▸ Work to complete:
**a)** Answer these about the habeas order below:
(i) What sentence was the applicant given?
(ii) Which court affirmed the conviction?
(iii) If the trial court holds a hearing, what must it determine?
**b)** Repeat word for word the part of the habeas order below starting with "court may use" and going on through "of counsel’s name.".

▸ Passage to read:

IN THE COURT OF CRIMINAL APPEALS OF TEXAS NO. WR-93,638-01

EX PARTE CHARLES HARRIS, Applicant

ON APPLICATION FOR A WRIT OF HABEAS CORPUS CAUSE NO. 11-0559-CR-A IN THE 274TH DISTRICT COURT FROM GUADALUPE COUNTY

Per curiam. YEARY , J. filed a concurring opinion which SLAUGHTER , J. joined.

ORDER

Applicant was convicted of capital murder and sentenced to life imprisonment without

parole. The Fourth Court of Appeals affirmed his conviction. Harris v. State, 04-12-00843-CR

(Tex. App.—San Antonio March 19, 2014)(not designated for publication). Applicant filed this

application for a writ of habeas corpus in the county of conviction, and the district clerk forwarded

it to this Court. See TEX . CODE CRIM . PROC. art. 11.07.

Applicant contends, among other things, that trial counsel was ineffective by failing to

adequately investigate and challenge two witnesses’ changing stories, failing to object to extraneous

offense testimony regarding Applicant’s drug use, failing to inform the judge of the State’s non-

response to a discovery request, failing to use prior statements to impeach State’s witnesses 2

Singletary and Giles, failing to object to hearsay, failing to object to opinion regarding the veracity

of certain information given to police, failing to object to the court’s erroneous instruction on

culpable mental state for capital murder and to the exclusion of the accomplice-witness instruction,

and failing to object to improper jury argument. Applicant contends that appellate counsel was

ineffective for failing to raise the issues of ineffective trial counsel and the trial court’s denial of

Applicant’s right to represent himself at trial. Applicant also contends that a State’s witness testified

falsely that he was not receiving a benefit from his testimony against Applicant when he was.

Applicant has alleged facts that, if true, might entitle him to relief. Strickland v. Washington,

466 U.S. 668 (1984). Accordingly, the record should be developed. The trial court is the appropriate

forum for findings of fact. TEX . CODE CRIM . PROC. art. 11.07, § 3(d). The trial court shall order

both trial and appellate counsel to respond to Applicant’s claims. In developing the record, the trial

court may use any means set out in Article 11.07, § 3(d). If the trial court elects to hold a hearing,

it shall determine whether Applicant is indigent. If Applicant is indigent and wants to be represented

by counsel, the trial court shall appoint counsel to represent him at the hearing. See TEX . CODE

CRIM . PROC. art. 26.04. If counsel is appointed or retained, the trial court shall immediately notify

this Court of counsel’s name.

▸ Data block:

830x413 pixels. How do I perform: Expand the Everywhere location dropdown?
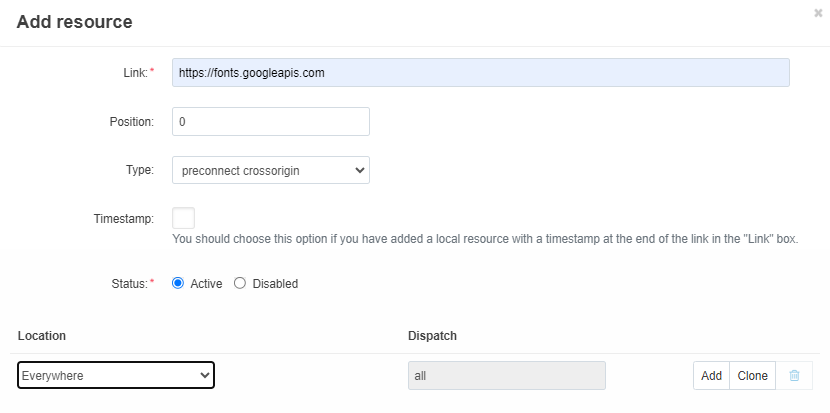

▸ Solutions below:
**a)**
(i) Life imprisonment without parole.
(ii) The Fourth Court of Appeals.
(iii) Whether the applicant is indigent.

**b)**
court may use any means set out in Article 11.07, § 3(d). If the trial court elects to hold a hearing,

it shall determine whether Applicant is indigent. If Applicant is indigent and wants to be represented

by counsel, the trial court shall appoint counsel to represent him at the hearing. See TEX . CODE

CRIM . PROC. art. 26.04. If counsel is appointed or retained, the trial court shall immediately notify

this Court of counsel’s name.